Defiende la necesidad de su partido mientras socialistas y populares sigan sometidos a los nacionalistas
Después de treinta años de militancia socialista, Rosa Díez se consolidó ayer como la líder de UPyD, el partido que contribuyó a crear hace algo más de dos años. Aunque tuvo que superar el mal trago de un voto de castigo del 18,3%, Rosa Díez pudo levantar los brazos al final del primero congreso de un partido que, dijo, seguirá siendo necesario mientras las dos fuerzas mayoritarias, PSOE y PP, sigan sometidas a los dictados de los nacionalistas.
Rosa Díez fue reelegida portavoz de UPyD con un 78,2% de los votos, mientras que la lista crítica encabezada por Valia Merino, responsable de la agrupación del distrito madrileño de Chamartín, consiguió un 18,33%. El 3,32% restante fueron votos en blanco. Merino se dio por satisfecho con el respaldo obtenido, ya que, según dijo, ha cumplido «sobradamente» el objetivo de «dar un toque de atención» a la dirección del partido.
El congreso lo cerró una muy emocionada Rosa Díez con una intervención en la que dijo que quizá llegue un día en el que en España no sea necesario un partido «inequívocamente nacional», progresista, que defienda la separación de poderes, y que levante la bandera «de la igualdad» de todos los españoles. Pero como ese día no ha llegado, subrayó, Unión Progreso y Democracia «hace falta» para condicionar la política del Gobierno y que esta sirva a los intereses de los ciudadanos, y no a sus fines partidistas.

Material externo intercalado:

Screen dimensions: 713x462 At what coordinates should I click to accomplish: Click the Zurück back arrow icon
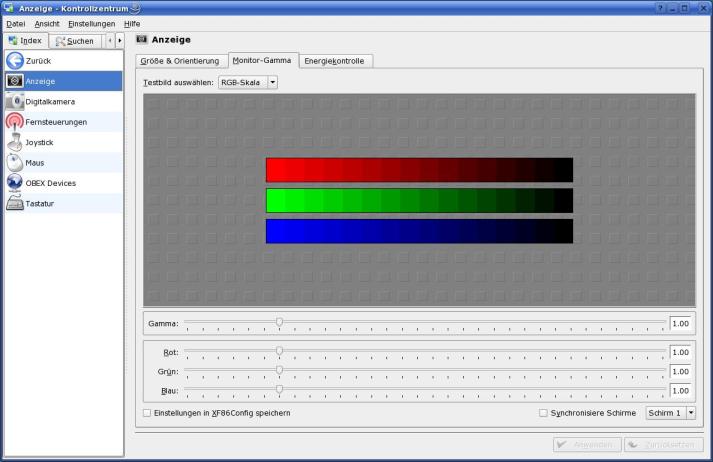pos(15,61)
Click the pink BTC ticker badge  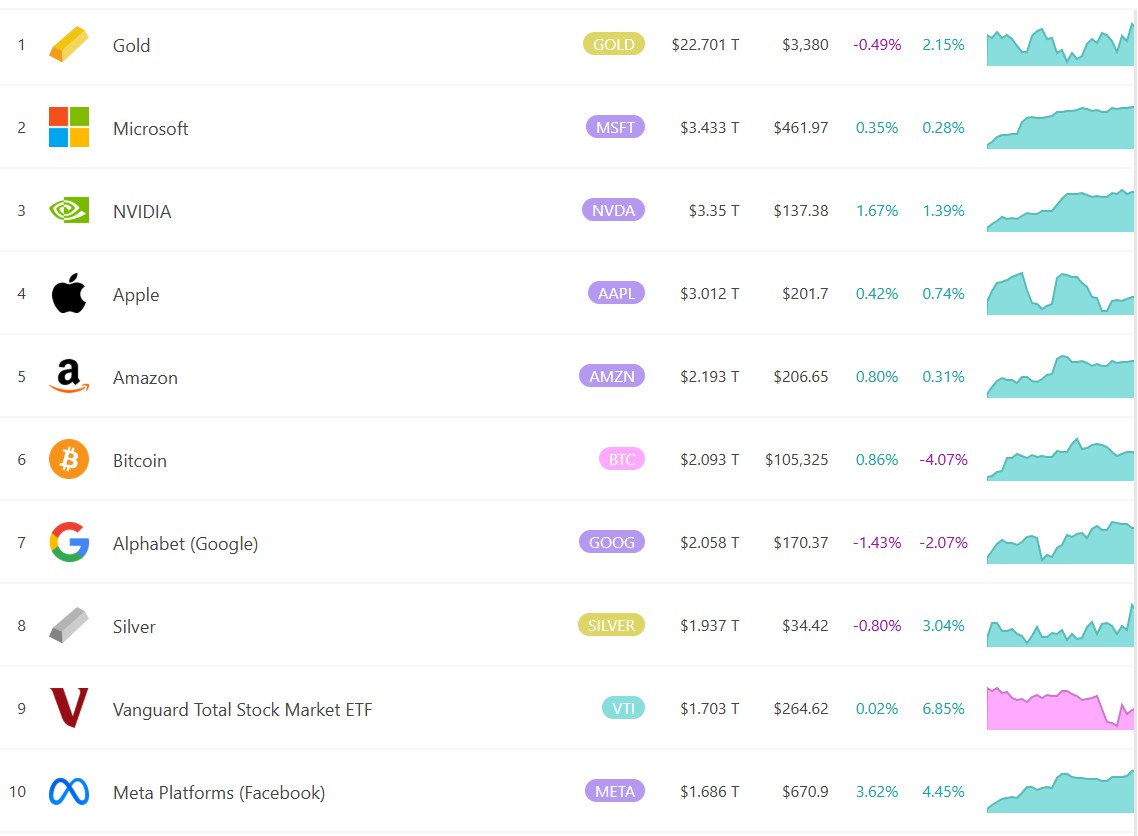[x=621, y=459]
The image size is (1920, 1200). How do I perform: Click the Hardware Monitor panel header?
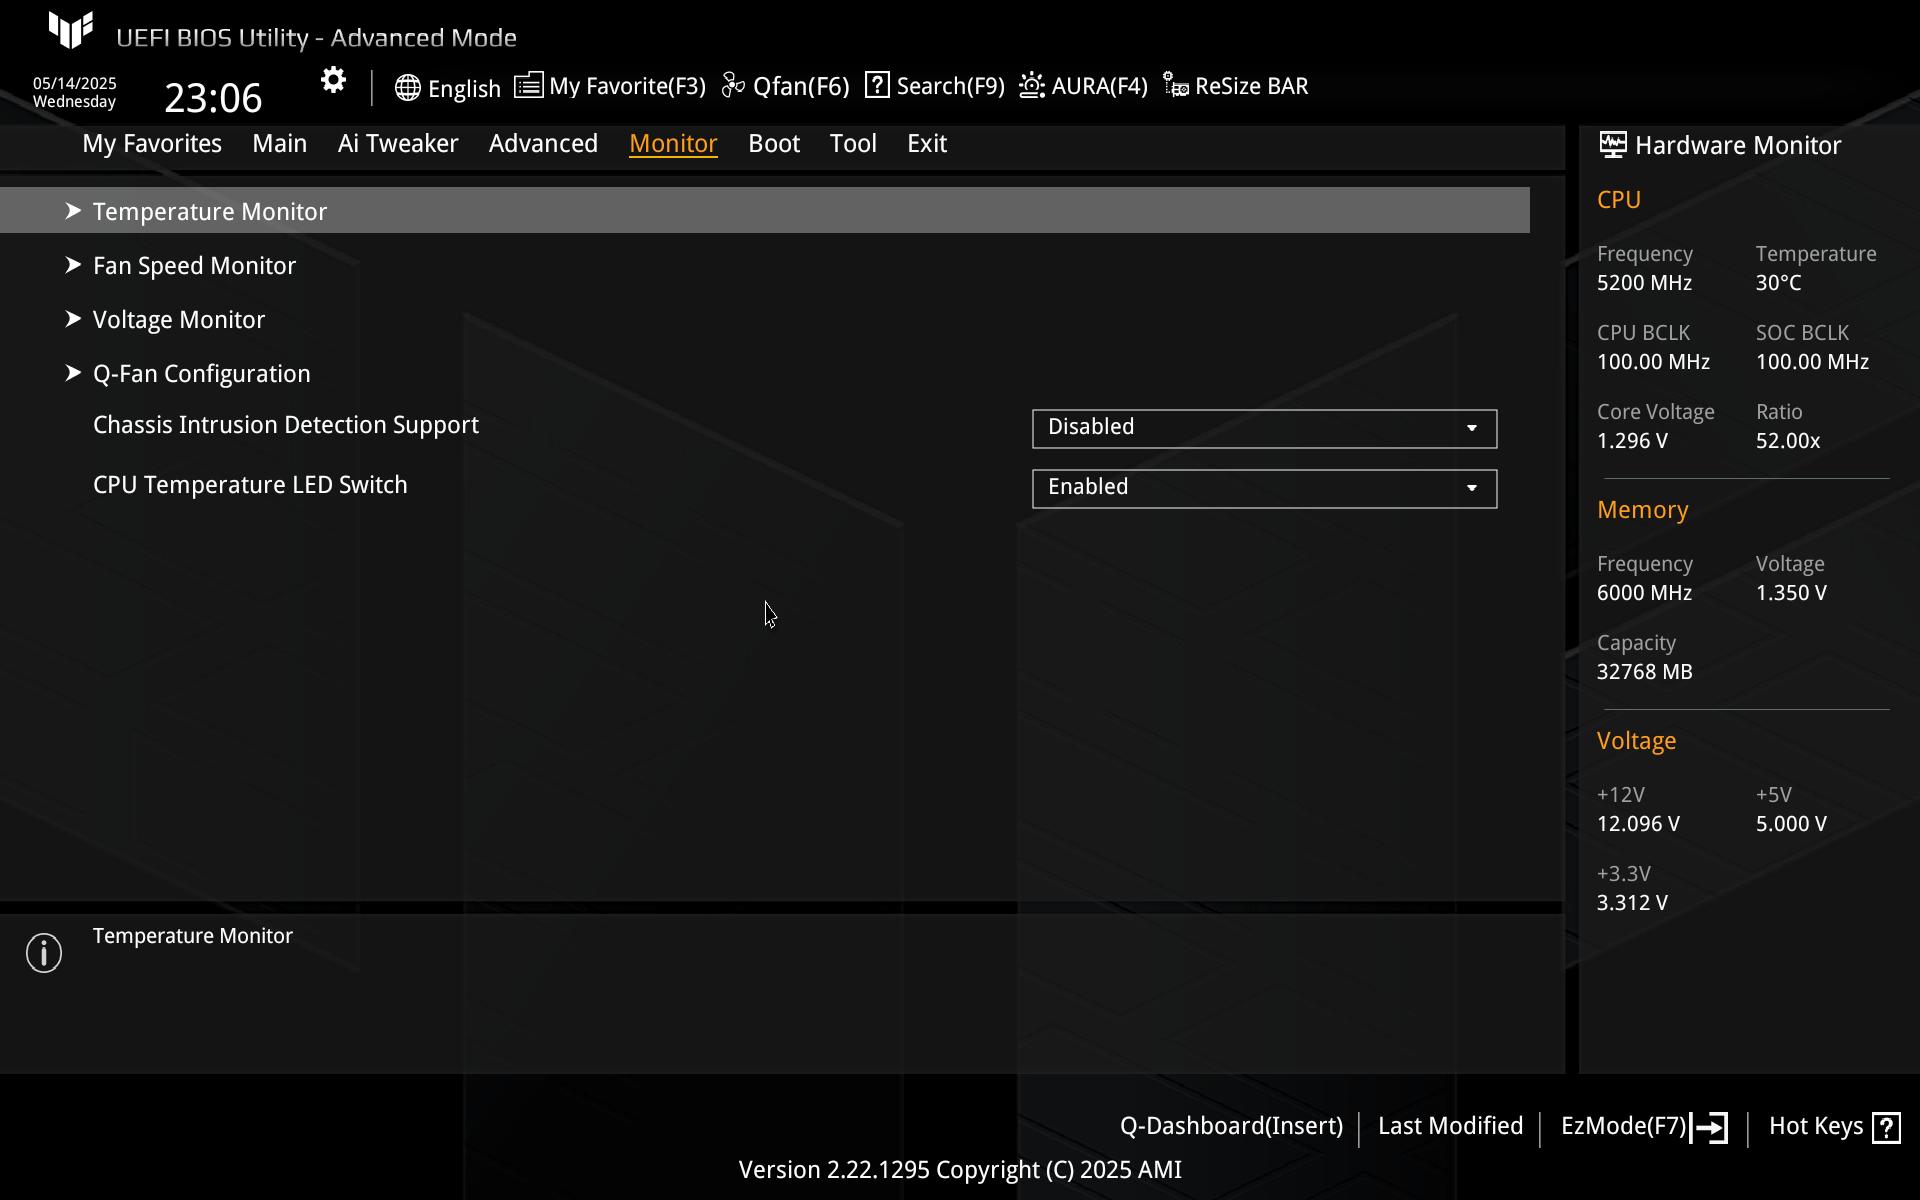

Rosa Díez fue especialmente dura con la gestión del Ejecutivo, pero también con el PP porque, según dijo, «nos ha tocado el peor Gobierno posible, pero también la peor oposición posible». Elevó el tono de sus críticas para denunciar que tanto uno como otro se hayan sometido al dictado de los partidos nacionalistas.
Reforma electoral
Otro de los puntos en los que hizo hincapié fue en la incapacidad de los dos partidos mayoritarios para ponerse de acuerdo respecto a la reforma de la actual legislación electoral, que Rosa Díez calificó de «injusta», hecha para mantener el bipartidismo y que prima «los territorios sobre los ciudadanos».
También atacó al Gobierno por su amistad con el régimen de Cuba y por su «pasividad» ante la «masacre» de ciudadanos en el Sáhara, momento en el que sacó una bandera del Frente Polisario, que dejó sobre el atril durante el resto de su intervención. Desacreditó igualmente la gestión del Ejecutivo de José Luis Rodríguez Zapatero, entre otras cosas, en educación y en investigación, y le recordó que una nación moderna es aquella que no permite que «hagan la investigación por ella y por eso invierte en recursos».
Como, según sus palabras, todavía queda casi todo por hacer en la política española, Unión Progreso y Democracia sigue teniendo una razón de ser, y cuando llegue el día en que ya no sea preciso defender «la causa justa», entonces «ese día dejaremos de ser necesarios porque habremos cumplido nuestro objetivo».
Rosa Díez agradeció la confianza puesta en un «pequeño y joven» partido que piensa en los ciudadanos «y no en nosotros». Y, para concluir, se permitió una «debilidad de carácter personal», según dijo ella misma, al felicitar a su hija Olaya por su 26 cumpleaños.
El discurso de Rosa Díez fue respaldado por el crítico Valia Merino, quien dijo que lo firma «punto por punto», aunque mostró su malestar porque la portavoz de su partido no tendiera puentes hacia los opositores.